Sobre o sistema hidráulico do Mondego, cuja gestão é da responsabilidade da Agência Portuguesa do Ambiente (APA), o autarca vincou a “necessidade urgente de manutenção regular”, observando que esta não tem sido feita, e que o projeto hidráulico — iniciado na década de 1970 e ainda por concluir — tem de ser reformulado e concretizados “os investimentos há muito anunciados”.
Após uma reunião, na semana passada, com a APA e outros municípios da região, José Veríssimo constatou a existência de promessas de investimento no Baixo Mondego, notando, no entanto, que “ainda não ficou nada escrito”.
O presidente do município do Baixo Mondego frisou que a APA “pediu 15 dias” para apresentar um estudo sobre as intervenções a realizar, também para o chamado canal condutor geral (o chamado canal de rega, que fornece água para a agricultura, indústrias e abastecimento público da Figueira da Foz) danificado em vários pontos do seu percurso.
“A APA não se conseguiu comprometer [com uma data] para o canal de rega. Em 15 dias terá uma solução para a situação”, disse o autarca.
Ao nível agrícola, José Veríssimo notou que a água “permanecerá semanas” nos campos do vale do Mondego e que a terra “precisa de tempo para recuperar”, e, para além dos agricultores terem acumulado prejuízos com as cheias, as sementeiras “poderão estar comprometidas”, avisou.
Embora Montemor-o-Velho não tenha ainda o total dos prejuízos contabilizados, ascendendo estes a vários milhões de euros (ME), José Veríssimo avançou com uma estimativa de 2,3 ME só para o centro náutico municipal — ao nível dos sistemas eletrónicos e da torre de chegada, devido a “uma das situações hidrológicas [no Mondego] mais exigentes dos últimos anos”.
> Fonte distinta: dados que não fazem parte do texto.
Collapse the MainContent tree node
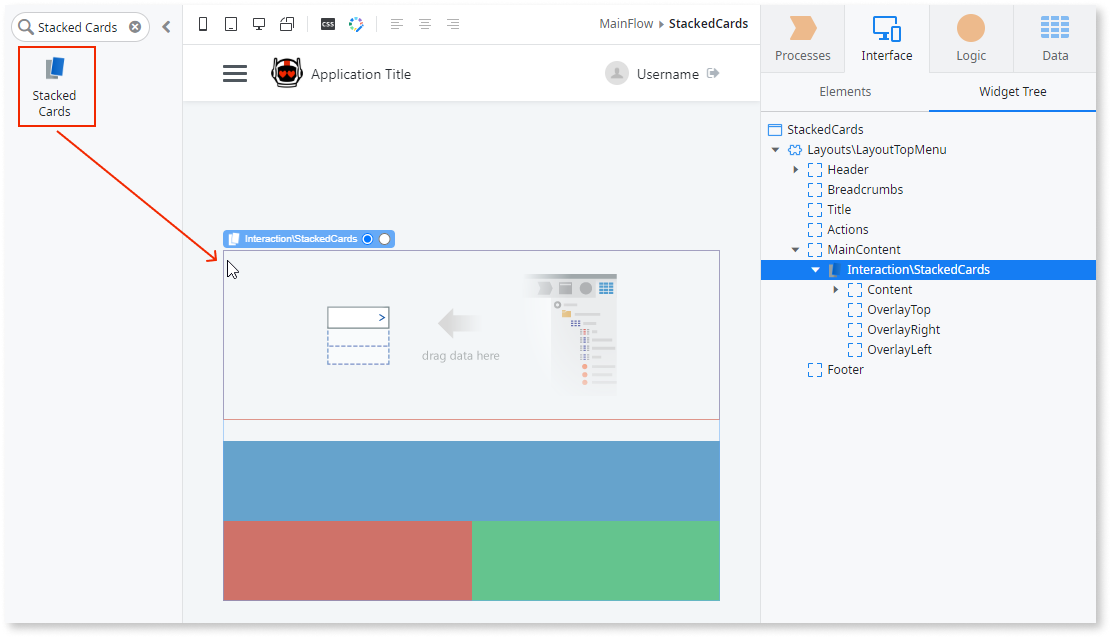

Dados hoje revelados pelo município sobre os 22 dias de “emergência ativa” relacionados com as cheias e a depressão Kristin, apontam para 88 habitações alagadas e 171 pessoas retiradas de casa por inundação ou risco de inundação, que estiveram sete dias, em média, fora da sua habitação.
O mau tempo afetou ainda 45 cães e gatos e 10 empresas e as operações de socorro, logística e segurança envolveram mais de 100 operacionais, de 15 corporações de bombeiros, Proteção Civil, GNR, Forças Armadas e Cruz Vermelha Portuguesa, apoiados por dezenas de veículos, duas lanchas anfíbias e 12 embarcações.
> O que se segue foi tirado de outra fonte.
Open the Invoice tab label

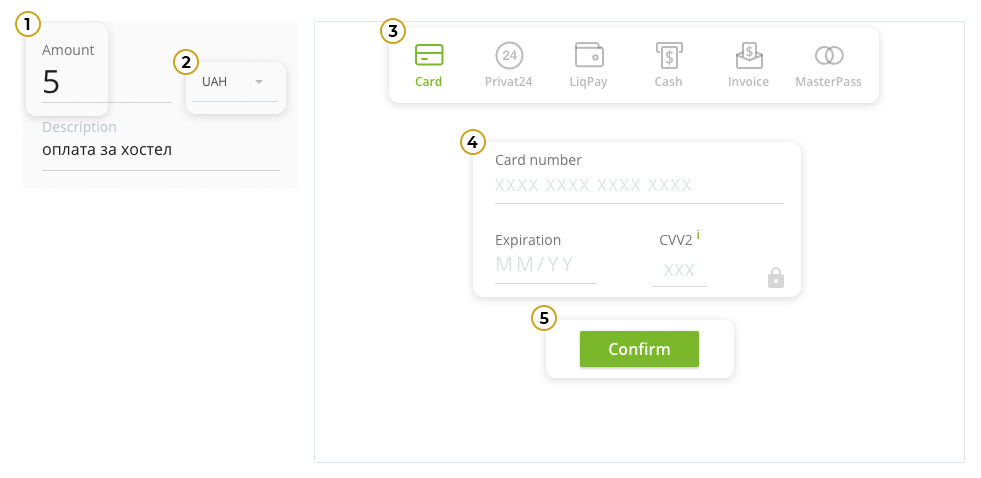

José Veríssimo lembrou que a povoação da Ereira esteve 14 dias isolada pelas águas e lamentou a morte de um casal residente em Verride, cuja viatura foi encontrada submersa pelas águas do rio Pranto, apresentando condolências aos familiares.
“Isto ultrapassa qualquer balanço técnico, porque por detrás dos números está a vida das pessoas”, enfatizou.
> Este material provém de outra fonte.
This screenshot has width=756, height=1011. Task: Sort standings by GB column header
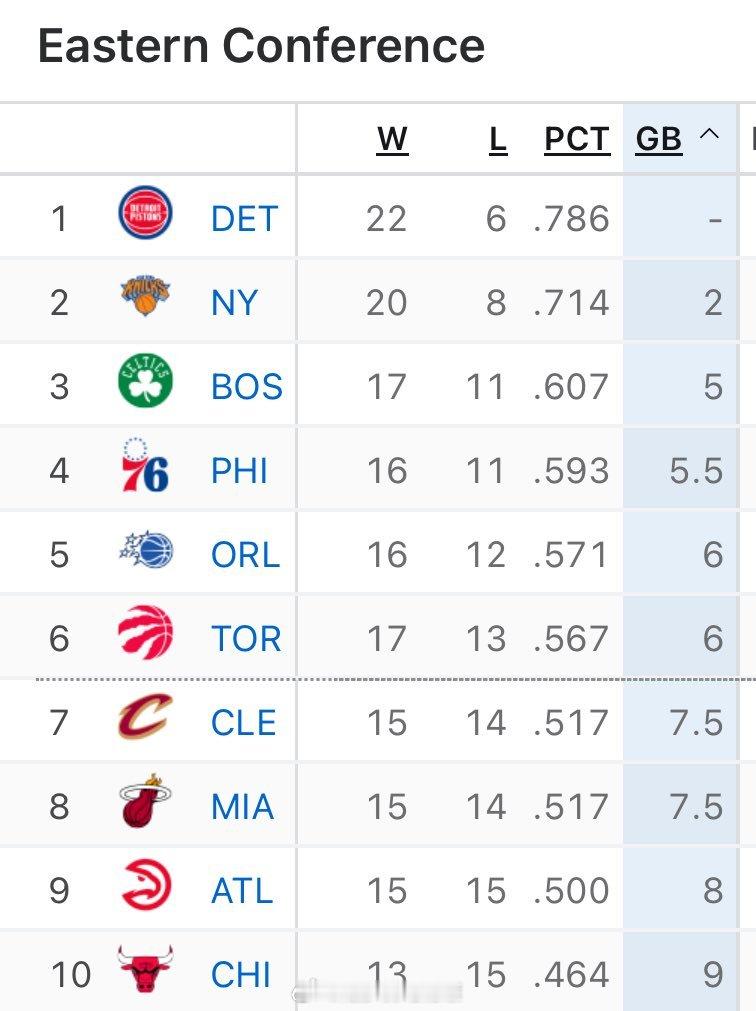pyautogui.click(x=658, y=140)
Dezoito pessoas morreram em Portugal na sequência da passagem das depressões Kristin, Leonardo e Marta, que provocaram também muitas centenas de feridos e desalojados.
A destruição total ou parcial de casas, empresas e equipamentos, a queda de árvores e de estruturas, o fecho de estradas, escolas e serviços de transporte, e o corte de energia, água e comunicações, inundações e cheias são as principais consequências materiais do temporal.
As regiões Centro, Lisboa e Vale do Tejo e Alentejo foram as mais afetadas.